TEXT SECTION:
^^^^
[Lldb-commits] [PATCH] Strip ELF symbol versions from symbol names
jingham at apple.com
jingham at apple.com
Thu Feb 26 10:36:53 PST 2015
Note, MacOS X used to play this sort of trick, where it would have a set of "equivalent" symbols and it would pick which one would get used based on some mysterious knowledge of its own. We dealt with this - at least in the breakpoints - by implementing the DynamicLoader::FindEquivalentSymbols method. It looks like that no longer gets used because Mac OS X went to indirect & resolver symbols, which allowed the debugger to directly figure out what the actual called symbol was going to be. But you might be able to revive this and call it in the break point machinery to make sure that you don't miss any calls to this family of functions. If we're not going to use it for this we should probably get rid of it...
Jim
> On Feb 26, 2015, at 10:18 AM, Greg Clayton <clayborg at gmail.com> wrote:
>
>
>> On Feb 26, 2015, at 9:02 AM, Pavel Labath <labath at google.com> wrote:
>>
>> So here is me thinking out loud about this issue...
>>
>> What are the current use cases for the Symbols and SymTabs in lldb?
>>
>> - symbolification (aka looking up a symbol by address): In this case we would probably want to output "memcpy@@GLIBC_2.14" because that _is_ the name of the symbol in the object file and it also provides the most information.
>
> Agreed. I don't like losing information like the real symbol name.
>
>> - symbol resolution (aka looking up a symbol by name): in which situations do we need to do this? Currently, I am aware of only one: user provided expressions in the "expr" command. Are there any other use cases?
>
> Mostly the expression parser. Users might also try to disassemble a function by name and provide "memcpy@@GLIBC_2.14" and it would be nice if this worked (which wouldn't happen if we stripped this down to just "memcpy".
>
>> - the ELF versioning spec says that when we do not have any additional information, we should pick the default (latest) version. This is the one with @@ in it's name. When user types "expr memcpy(a,b,c)", we do not have any information, so the string "memcpy" should resolve to the same address as "memcpy@@GLIBC_2.14". We could try to be clever and figure out what version is used in the rest of the code, but that may prove to be quite difficult. Furthermore, we almost definitely want the expression `char foo[]="bar"; do_something_with(foo)` (which compiles to something involving memcpy), to use the default symbol version, since the user is probably not even aware that there is a call to memcpy involved (I certainly wasn't).
>
> Agreed.
^^^^
In the thread on stripping ELF symbol versions, which method was implemented to handle "equivalent" symbols in breakpoints on Mac OS X?
^^^^
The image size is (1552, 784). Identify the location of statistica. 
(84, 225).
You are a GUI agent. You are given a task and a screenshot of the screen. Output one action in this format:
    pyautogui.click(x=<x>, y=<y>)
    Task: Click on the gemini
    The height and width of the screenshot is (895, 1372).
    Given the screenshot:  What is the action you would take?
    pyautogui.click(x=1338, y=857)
^^^^
TASK SOLUTION: DynamicLoader::FindEquivalentSymbols